No entanto, o gabinete do presidente do Tribunal de Última Instância comunicou que o jogador não apresentou provas para confirmar que apostou no jogo segundo informações mostradas no ecrã, ou de forma as informações erradas aí exibidas lhe causaram danos. Algo necessário para estabelecer a legitimidade do seu interesse.

“Ademais, o jogo, envolvido nesta causa, é baccarat.

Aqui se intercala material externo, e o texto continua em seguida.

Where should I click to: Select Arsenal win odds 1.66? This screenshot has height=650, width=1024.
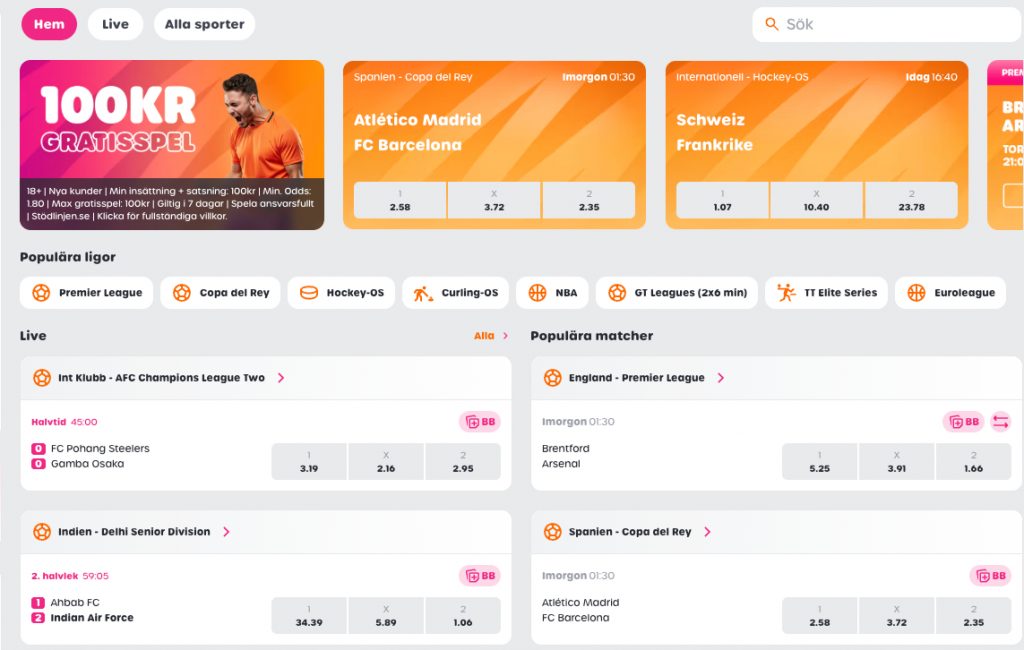pyautogui.click(x=973, y=461)
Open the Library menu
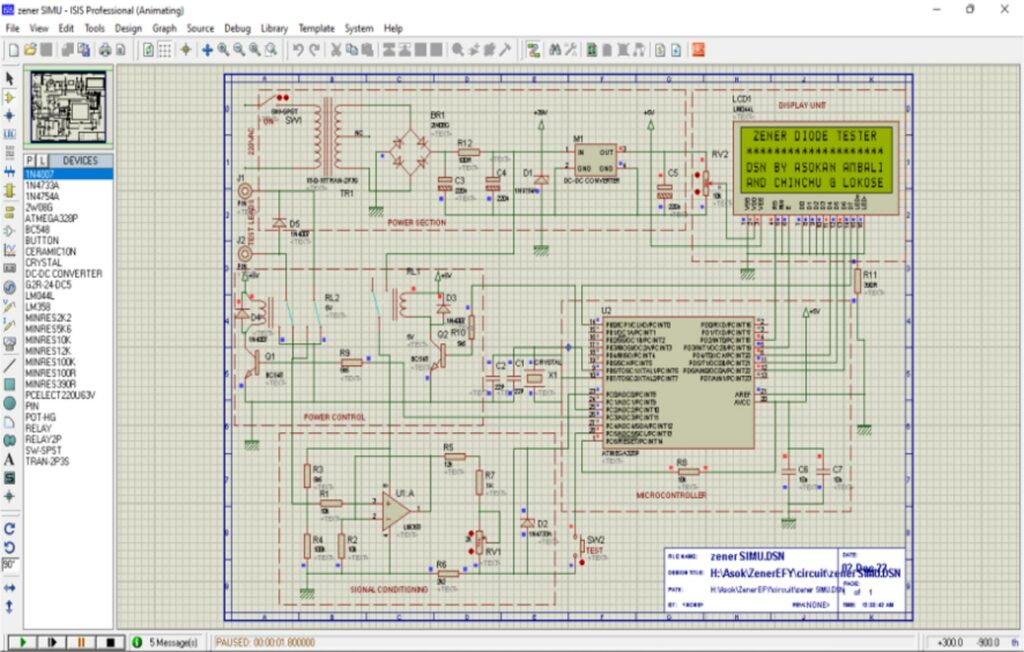 274,29
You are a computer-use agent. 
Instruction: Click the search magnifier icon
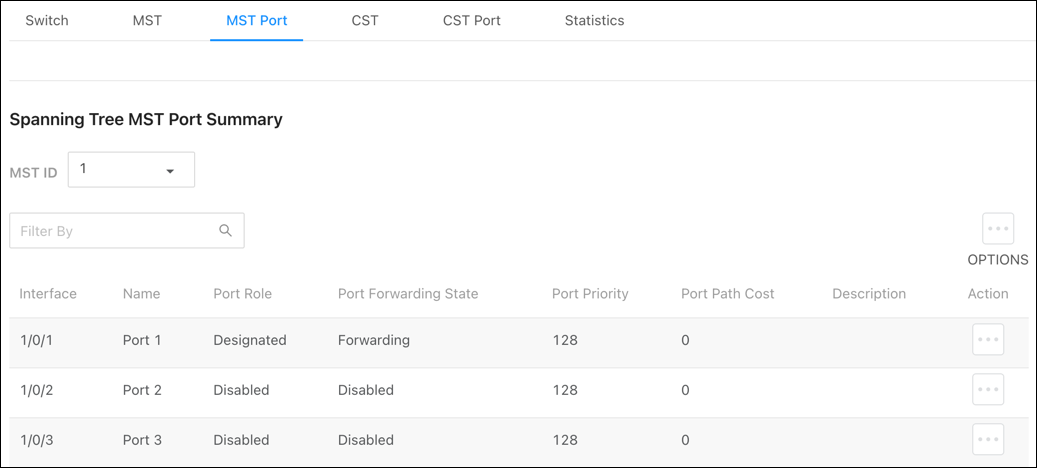click(x=226, y=230)
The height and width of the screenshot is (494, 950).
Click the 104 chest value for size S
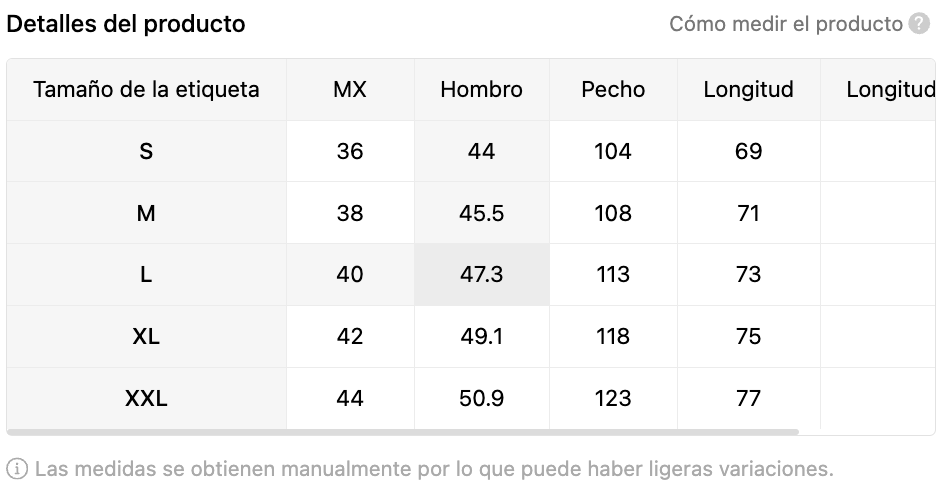(x=613, y=151)
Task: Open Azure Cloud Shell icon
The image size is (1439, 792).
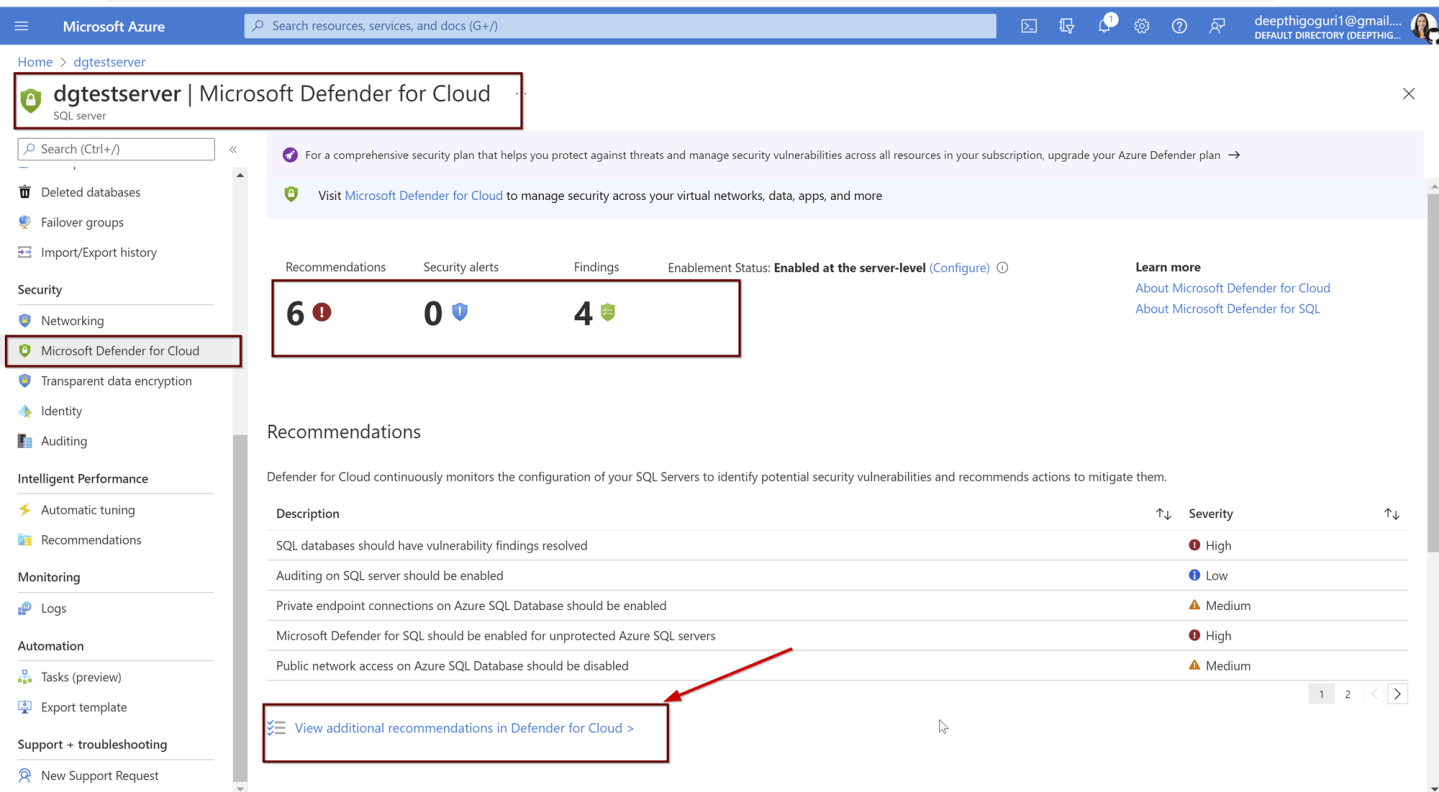Action: click(1029, 26)
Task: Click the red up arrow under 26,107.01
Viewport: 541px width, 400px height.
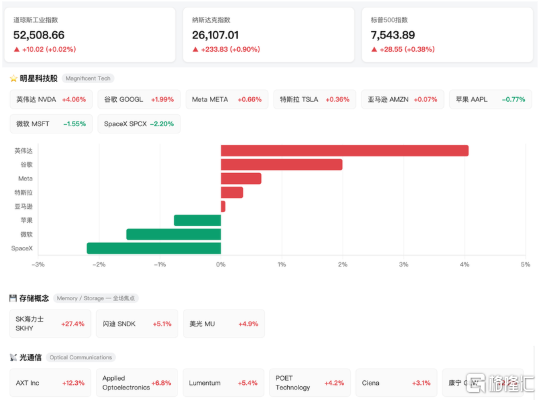Action: point(195,50)
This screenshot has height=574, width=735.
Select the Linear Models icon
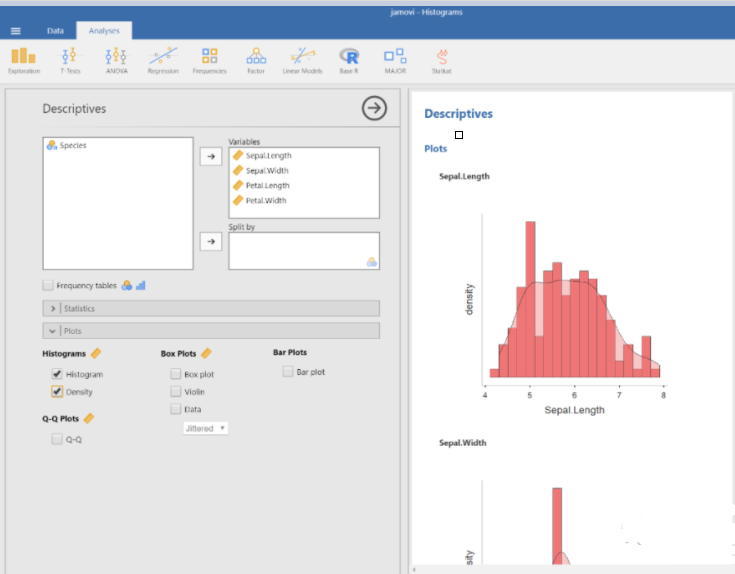click(x=303, y=60)
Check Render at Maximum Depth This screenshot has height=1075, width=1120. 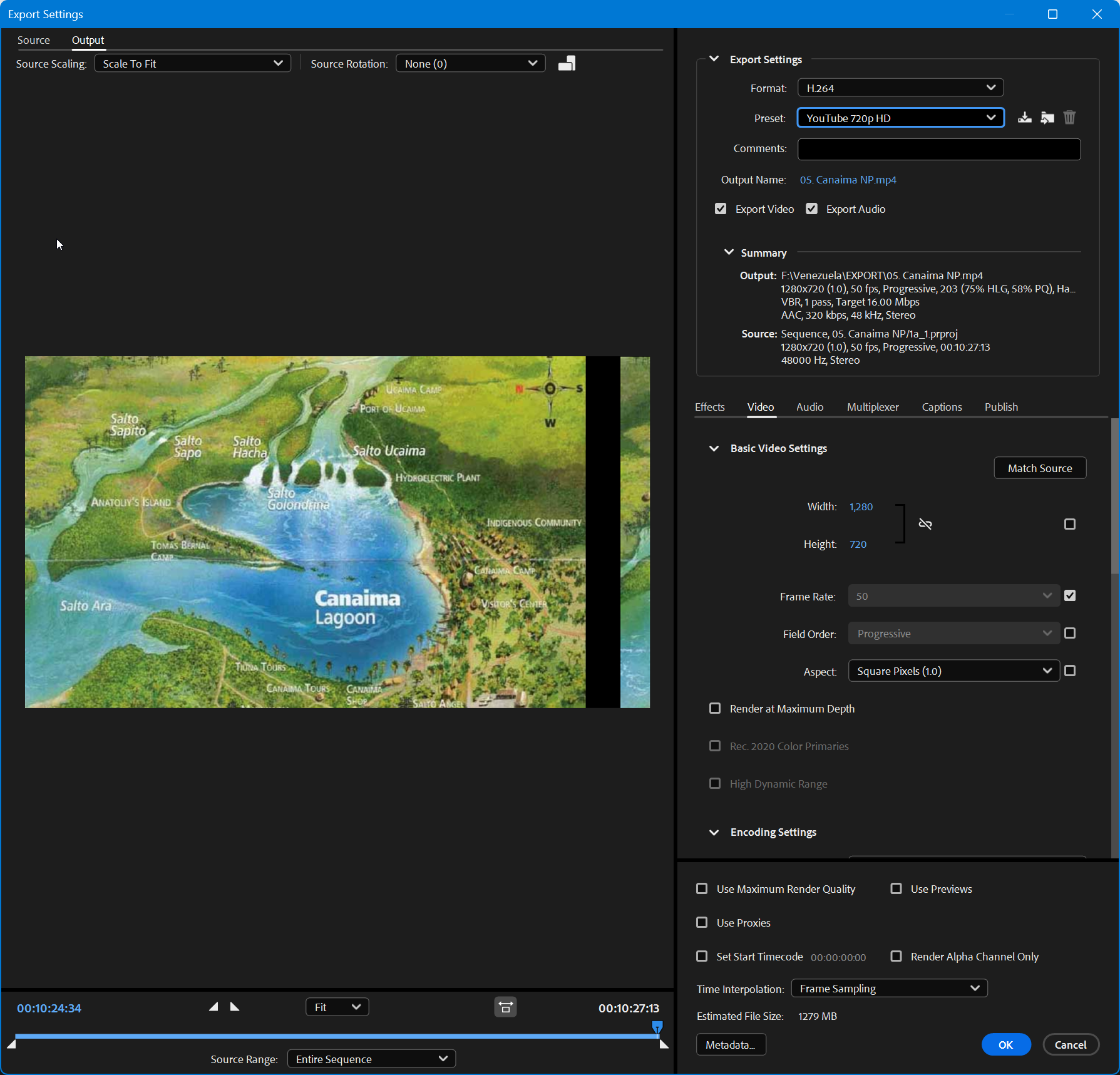[x=715, y=708]
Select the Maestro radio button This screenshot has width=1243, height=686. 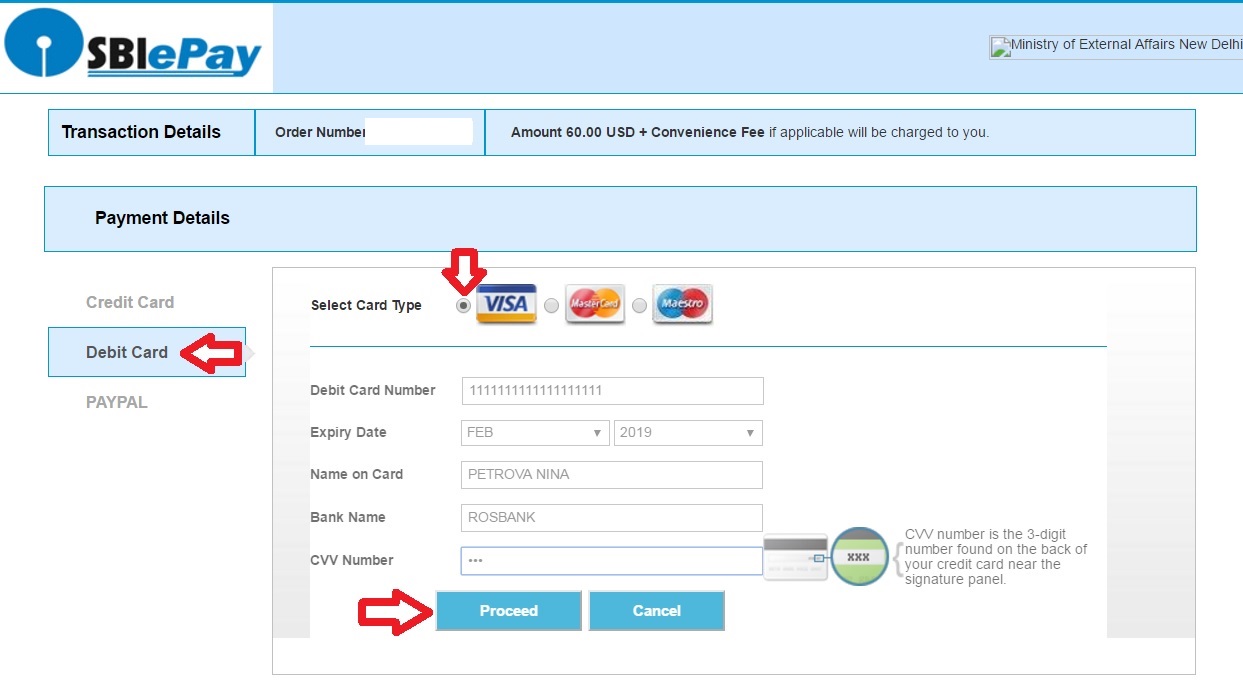click(x=639, y=306)
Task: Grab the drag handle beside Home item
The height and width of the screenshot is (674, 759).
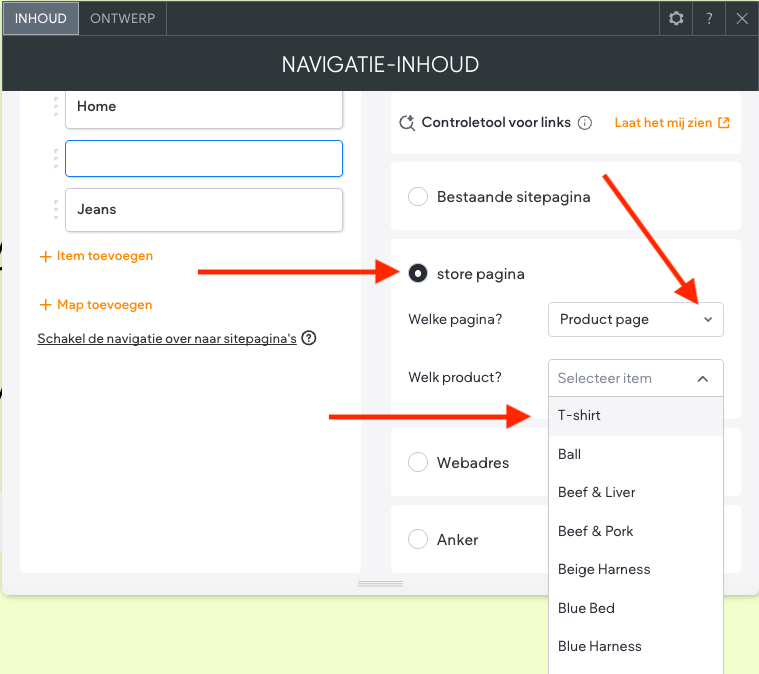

Esta forma de jogo, tal como os demais jogos proporcionados nos casinos aprovados pelo Governo da RAEM, é jogo de fortuna ou azar, em que a esperança de ganho reside somente na sorte do jogador e não no cálculo, com base no resultado do jogo anterior que é sustentado pela teoria científica”, diz a nota.

Assim, a justiça refere que tomar como referência o resultado de outros jogos para fazer uma aposta é apenas um hábito de alguns jogadores. E deixa uma mensagem: “se não há lei que preveja a publicação do resultado do jogo anterior, o hábito ou a mania de alguns jogadores não é considerado como um bem jurídico protegido por lei”.